How I felt about it. Bend It Like Beckham was a huge indie success. It made a ton of money, but its lasting legacy was to launch the kareer of Keira Knightley, the skinny tall pirate hottie from the lucrative Pirates of the Carribbean franchise.
Although technically an independent film, Bend It Like Beckham knows how to please an audience: give them a happy ending. All of the problems of our heroine Jess melt away in the final minutes. The sister is happily wed to the high caste family. Jess gets to play soccer on a scholarship while hanging out in America with her best friend Jules. She even has her dreamy former coach panting for her, a feeling she covets. Best of all, her family now supports her decision to go to America, unaccompanied by any Indians, to play soccer. This is strictly Hollywood, or at least the British version of it.
If the ending is fantasy, perhaps so is the notion that Jess is so talented that she immediately becomes the best player on her team, when her previous experience was playing soccer for fun in the park with a few of her friends. Jules' own passion for the coach, much more developed than Jess', drops out of the story. And wouldn't it have been more interesting if Tony had not been revealed gay, or if Jess had a parent-arranged marriage that she had to heartbreakingly break to achieve her dreams?

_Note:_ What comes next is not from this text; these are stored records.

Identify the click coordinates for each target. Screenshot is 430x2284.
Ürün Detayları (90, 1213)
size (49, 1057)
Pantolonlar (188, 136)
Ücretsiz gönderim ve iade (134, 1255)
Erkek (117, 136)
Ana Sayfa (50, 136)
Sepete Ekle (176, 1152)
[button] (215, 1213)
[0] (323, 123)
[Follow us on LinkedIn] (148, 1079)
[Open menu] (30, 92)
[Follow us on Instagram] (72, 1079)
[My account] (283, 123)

Bend It Like Beckham raises interesting themes, then treats them cavalierly. The second generation Indian-English woman must choose between family or aspirations. This dilemma is solved via an audience-pleasing happy ending. Are young female athletes prone to convert to lesbians? Not in this film, despite the hand-wringing (and played for laughs) worries of Jules' mother (Juliet Stevenson). Should one refuse prospects for a plum career or marriage in order to chase a long-shot dream of playing women's professional soccer? No serious debate here. The answer is yes, because that is what the audience wants to hear. And pandering to the audience is what matters, because they will be the ones who pay for tickets.